■ WHAT TO PRODUCE:
Starting at the line that contains "Image resolution: width=1400", transcribe each line exactly through the last line of the data. Include nothing else.

■ INPUT:

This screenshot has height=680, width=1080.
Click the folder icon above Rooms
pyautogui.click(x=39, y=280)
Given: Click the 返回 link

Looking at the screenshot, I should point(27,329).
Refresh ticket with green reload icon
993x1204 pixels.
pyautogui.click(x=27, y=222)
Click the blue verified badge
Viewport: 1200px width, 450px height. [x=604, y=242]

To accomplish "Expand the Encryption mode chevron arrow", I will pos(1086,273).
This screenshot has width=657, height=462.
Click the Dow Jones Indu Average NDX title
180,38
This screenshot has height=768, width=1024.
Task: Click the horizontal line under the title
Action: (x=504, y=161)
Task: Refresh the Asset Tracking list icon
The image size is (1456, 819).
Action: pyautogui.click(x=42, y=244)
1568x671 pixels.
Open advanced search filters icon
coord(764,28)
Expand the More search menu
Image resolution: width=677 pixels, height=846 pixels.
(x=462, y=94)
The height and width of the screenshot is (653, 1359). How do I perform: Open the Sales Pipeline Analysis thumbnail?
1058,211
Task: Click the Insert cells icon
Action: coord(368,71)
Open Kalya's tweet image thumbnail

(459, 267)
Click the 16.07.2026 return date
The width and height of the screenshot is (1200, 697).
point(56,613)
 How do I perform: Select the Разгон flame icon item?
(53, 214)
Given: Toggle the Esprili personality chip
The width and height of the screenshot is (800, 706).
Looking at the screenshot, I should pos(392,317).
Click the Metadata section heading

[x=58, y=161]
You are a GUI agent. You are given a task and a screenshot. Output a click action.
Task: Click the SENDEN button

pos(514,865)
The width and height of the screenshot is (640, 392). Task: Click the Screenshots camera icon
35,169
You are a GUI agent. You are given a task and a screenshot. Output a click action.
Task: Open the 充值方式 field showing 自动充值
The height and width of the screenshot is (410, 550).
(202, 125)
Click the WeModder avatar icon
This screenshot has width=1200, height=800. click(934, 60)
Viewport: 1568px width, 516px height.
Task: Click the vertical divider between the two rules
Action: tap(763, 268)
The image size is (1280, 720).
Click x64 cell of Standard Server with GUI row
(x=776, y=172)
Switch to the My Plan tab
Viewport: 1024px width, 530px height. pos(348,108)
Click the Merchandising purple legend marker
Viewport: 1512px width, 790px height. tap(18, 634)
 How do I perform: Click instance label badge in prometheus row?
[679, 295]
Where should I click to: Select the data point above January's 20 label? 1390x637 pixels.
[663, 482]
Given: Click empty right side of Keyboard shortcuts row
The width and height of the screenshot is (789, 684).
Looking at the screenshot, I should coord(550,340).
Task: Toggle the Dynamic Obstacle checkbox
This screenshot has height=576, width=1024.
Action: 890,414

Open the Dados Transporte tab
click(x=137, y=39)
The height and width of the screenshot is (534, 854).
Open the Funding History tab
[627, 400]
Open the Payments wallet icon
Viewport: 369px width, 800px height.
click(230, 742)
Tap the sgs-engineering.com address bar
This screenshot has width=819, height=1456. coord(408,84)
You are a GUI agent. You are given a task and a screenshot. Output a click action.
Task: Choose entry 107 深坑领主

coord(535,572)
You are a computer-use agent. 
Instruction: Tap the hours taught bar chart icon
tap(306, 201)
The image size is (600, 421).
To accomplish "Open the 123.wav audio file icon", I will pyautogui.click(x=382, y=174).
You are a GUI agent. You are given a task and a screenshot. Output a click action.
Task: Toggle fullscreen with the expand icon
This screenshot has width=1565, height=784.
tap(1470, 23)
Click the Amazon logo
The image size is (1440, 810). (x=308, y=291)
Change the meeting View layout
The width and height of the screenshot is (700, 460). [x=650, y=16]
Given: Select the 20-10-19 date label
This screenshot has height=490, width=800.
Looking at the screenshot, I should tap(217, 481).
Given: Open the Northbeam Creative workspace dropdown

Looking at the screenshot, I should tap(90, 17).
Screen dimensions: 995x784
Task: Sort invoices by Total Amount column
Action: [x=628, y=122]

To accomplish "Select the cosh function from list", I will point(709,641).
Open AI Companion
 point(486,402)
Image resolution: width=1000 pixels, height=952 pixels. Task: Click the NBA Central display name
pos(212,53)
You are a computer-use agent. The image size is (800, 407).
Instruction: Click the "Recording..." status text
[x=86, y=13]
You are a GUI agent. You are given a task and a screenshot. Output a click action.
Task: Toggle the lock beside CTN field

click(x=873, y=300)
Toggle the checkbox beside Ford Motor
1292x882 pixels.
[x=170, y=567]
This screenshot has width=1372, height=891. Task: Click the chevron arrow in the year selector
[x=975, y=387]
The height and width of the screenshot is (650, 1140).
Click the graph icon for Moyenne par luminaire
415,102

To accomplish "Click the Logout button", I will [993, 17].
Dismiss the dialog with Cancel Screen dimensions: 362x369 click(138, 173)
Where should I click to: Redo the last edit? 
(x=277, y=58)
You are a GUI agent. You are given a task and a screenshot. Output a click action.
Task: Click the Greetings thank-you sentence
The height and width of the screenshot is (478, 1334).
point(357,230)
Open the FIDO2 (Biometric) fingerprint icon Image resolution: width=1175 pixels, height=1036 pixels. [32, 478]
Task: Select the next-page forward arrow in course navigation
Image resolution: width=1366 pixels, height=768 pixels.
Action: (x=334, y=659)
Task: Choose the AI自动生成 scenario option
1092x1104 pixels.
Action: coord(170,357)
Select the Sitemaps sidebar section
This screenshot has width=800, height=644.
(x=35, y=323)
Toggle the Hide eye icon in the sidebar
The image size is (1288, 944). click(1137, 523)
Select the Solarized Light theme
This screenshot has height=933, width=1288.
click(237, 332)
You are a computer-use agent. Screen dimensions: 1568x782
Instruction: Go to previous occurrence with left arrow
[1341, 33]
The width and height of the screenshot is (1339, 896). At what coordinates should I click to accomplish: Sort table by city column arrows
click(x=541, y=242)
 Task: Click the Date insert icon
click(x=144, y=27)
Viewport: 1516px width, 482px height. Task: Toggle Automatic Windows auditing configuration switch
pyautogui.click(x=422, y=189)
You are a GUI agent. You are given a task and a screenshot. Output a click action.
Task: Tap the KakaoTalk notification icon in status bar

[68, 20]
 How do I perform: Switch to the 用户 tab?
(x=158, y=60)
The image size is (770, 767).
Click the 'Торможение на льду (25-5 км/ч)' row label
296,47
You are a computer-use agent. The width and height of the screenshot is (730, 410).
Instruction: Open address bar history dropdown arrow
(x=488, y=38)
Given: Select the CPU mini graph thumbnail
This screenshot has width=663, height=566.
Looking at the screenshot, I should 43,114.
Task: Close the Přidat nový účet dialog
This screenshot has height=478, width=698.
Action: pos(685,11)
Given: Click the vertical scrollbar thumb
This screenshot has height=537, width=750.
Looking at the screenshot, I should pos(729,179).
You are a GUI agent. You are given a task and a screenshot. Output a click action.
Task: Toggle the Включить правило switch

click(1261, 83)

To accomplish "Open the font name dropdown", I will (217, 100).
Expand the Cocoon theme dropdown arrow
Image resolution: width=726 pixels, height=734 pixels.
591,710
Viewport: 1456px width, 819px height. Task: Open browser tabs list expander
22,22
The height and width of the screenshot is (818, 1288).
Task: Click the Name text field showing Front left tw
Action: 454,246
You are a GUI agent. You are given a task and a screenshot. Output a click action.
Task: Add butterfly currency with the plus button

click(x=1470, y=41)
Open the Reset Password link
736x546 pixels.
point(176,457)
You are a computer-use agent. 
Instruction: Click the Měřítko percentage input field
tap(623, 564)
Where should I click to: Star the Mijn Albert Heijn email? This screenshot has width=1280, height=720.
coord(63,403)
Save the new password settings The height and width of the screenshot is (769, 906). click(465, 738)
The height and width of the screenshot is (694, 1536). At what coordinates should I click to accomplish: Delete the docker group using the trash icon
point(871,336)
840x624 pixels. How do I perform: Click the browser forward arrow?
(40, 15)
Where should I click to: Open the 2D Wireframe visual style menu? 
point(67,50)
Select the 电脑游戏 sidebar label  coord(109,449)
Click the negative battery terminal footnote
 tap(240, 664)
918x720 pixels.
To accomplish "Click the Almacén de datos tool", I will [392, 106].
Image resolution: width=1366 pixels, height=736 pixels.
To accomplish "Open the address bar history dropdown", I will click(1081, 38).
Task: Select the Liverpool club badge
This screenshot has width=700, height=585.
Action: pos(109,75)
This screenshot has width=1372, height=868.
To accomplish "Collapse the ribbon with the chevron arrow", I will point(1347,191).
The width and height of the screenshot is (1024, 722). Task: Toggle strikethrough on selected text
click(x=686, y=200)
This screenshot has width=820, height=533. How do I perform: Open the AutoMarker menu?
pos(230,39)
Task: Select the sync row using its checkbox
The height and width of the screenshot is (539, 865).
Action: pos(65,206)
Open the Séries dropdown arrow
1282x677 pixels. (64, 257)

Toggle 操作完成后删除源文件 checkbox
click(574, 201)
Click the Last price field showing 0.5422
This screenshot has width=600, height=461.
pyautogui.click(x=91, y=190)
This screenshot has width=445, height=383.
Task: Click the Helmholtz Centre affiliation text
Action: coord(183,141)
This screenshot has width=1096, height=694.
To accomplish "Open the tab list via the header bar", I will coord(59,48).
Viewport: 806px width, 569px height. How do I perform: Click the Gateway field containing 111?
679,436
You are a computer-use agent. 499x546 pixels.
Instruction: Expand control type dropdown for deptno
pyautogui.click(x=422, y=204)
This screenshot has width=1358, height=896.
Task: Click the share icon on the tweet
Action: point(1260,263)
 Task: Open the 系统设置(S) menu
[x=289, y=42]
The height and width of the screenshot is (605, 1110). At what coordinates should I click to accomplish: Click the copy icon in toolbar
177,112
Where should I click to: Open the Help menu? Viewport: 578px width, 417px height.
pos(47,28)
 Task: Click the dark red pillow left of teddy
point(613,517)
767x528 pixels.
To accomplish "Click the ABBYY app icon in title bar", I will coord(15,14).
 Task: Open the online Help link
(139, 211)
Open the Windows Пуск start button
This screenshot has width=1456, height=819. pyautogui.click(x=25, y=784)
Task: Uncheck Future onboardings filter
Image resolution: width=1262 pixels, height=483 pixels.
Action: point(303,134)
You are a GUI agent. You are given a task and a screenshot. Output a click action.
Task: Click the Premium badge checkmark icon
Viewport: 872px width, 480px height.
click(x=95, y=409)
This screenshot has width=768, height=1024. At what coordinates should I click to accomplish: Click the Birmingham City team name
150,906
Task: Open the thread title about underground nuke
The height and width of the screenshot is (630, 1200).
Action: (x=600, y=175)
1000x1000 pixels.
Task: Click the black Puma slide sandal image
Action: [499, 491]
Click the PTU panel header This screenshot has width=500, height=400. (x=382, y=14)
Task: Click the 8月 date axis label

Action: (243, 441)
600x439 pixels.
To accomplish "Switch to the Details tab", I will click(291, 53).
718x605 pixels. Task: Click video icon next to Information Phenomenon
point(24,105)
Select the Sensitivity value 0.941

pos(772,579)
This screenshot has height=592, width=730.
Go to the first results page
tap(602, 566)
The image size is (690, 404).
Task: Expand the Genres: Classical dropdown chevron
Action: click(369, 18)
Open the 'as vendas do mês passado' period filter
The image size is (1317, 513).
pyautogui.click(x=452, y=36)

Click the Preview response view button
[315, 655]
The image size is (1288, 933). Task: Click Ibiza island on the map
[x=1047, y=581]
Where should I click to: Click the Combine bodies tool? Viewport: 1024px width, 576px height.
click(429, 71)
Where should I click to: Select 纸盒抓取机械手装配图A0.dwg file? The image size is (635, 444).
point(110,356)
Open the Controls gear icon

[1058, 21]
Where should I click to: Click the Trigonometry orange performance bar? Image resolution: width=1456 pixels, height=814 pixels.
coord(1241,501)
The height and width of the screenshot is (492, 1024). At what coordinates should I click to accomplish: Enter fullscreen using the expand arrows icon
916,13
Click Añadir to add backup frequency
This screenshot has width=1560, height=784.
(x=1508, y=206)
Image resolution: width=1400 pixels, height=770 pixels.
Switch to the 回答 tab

■ WORKED SOLUTION:
Image resolution: width=1400 pixels, height=770 pixels.
Switch to the 回答 tab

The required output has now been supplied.